9. Il ressort du compte-rendu d'entretien signé par la requérante, sans que ce ne soit contesté lors de l'audience, que l'OFII a procédé à un examen de la vulnérabilité de l'intéressée le 27 août 2024 avant d'édicter la décision en litige, au cours duquel Mme B a déclaré être sans enfant, ne pas être enceinte ni souffrir d'un handicap ou problème de santé et disposer d'un hébergement stable en louant un appartement à Strasbourg. Ainsi, il résulte de l'instruction que l'OFII aurait pris la même décision de refus d'octroi des conditions matérielles d'accueil s'il ne s'était initialement fondé que sur le motif tiré de ce que Mme B ne justifie pas à la date de la décision litigieuse d'une situation particulière de vulnérabilité. Dans ces conditions, il y a lieu de procéder à la substitution de motifs sollicitée par l'administration.

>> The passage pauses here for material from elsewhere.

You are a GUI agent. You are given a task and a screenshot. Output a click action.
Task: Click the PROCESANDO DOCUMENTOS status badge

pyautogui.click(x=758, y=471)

10. Il résulte de tout ce qui précède que les conclusions à fin d'annulation de la requérante dirigées contre la décision du 27 août 2024 par laquelle l'OFII a refusé de lui octroyer le bénéfice des conditions matérielles d'accueil ainsi que, par voie de conséquence, celles à fin d'injonction et celles en application des dispositions des articles L. 761-1 du code de justice administrative et 37 de loi du 10 juillet 1991.
D E C I D E
Article 1er : Mme B est admise à l'aide juridictionnelle provisoire.
Article 2 : Le surplus des conclusions de la requête est rejeté.
Article 3 : Le présent jugement sera notifié à Mme A B, à Me Alevropoulou et à l'Office français de l'immigration et de l'intégration.
Rendu public par mise à disposition au greffe le 2 octobre 2024.
La magistrate désignée,
C. Weisse-MarchalLa greffière,
G. Trinité
La République mande et ordonne au ministre de l'intérieur en ce qui le concerne ou à tous commissaires de justice à ce requis en ce qui concerne les voies de droit commun contre les parties privées, de pourvoir à l'exécution de la présente décision.